Merrill Seeks Denial of Complex Manager’s Homophobia Suit
Merrill Lynch has asked a California Superior Court judge to deny a sexual orientation discrimination complaint brought by former complex manager David V. Hunt.
Merrill’s decision to dismiss the downtown Los Angeles manager last August after 23 years with the broker-dealer was a “just and proper exercise of managerial discretion, undertaken for fair and honest reasons,” Merrill said in its response to Hunt’s suit that alleged anti-gay bias by firm employees.
Merrill, which was named along with former Southwest market executive Benjamin Prince as defendants, asserted that it acted in “good faith” and within its bounds as an at-will employer when it fired Hunt.
“Defendants deny generally and specifically each and every allegation in Plaintiff’s unverified complaint,” Merrill wrote in the February court filing. It asked the court to deny Hunt’s complaint and pay its legal costs and attorneys’ fees.
The trial has been scheduled for December 2017, according to court records.

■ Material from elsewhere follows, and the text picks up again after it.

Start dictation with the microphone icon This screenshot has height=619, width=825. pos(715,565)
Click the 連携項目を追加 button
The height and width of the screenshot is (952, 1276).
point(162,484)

Merrill asked for denial of the complaint and assessment of its legal costs and attorneys’ fees to Hunt.
The former manager has worked since December at a Beverly Hills office of Wells Fargo Advisors, according to his BrokerCheck history.
His complaint alleged that Prince, who last week was promoted by Merrill Lynch Wealth head Andy Sieg to run a new community markets division, displayed homophobic behavior between 2015 and 2016. It also said that some human resources officials ignored his complaints and “condoned and perpetuated a sexually hostile and intimidating work environment for plaintiff and other employees of homosexual orientation.”
A Merrill spokesman earlier told AdvisorHub that the firm promptly investigated Hunt’s allegations after his lawyer raised them and found no evidence to support them.
The spokesman said Merrill fired Hunt for violating corporate hiring practices. Hunt’s lawsuit alleges that Merrill inaccurately told regulators he was dismissed for violating an anti-bribery policy, a reference that an insider said referred to his encouraging a colleague to hire an acquaintance of a good customer.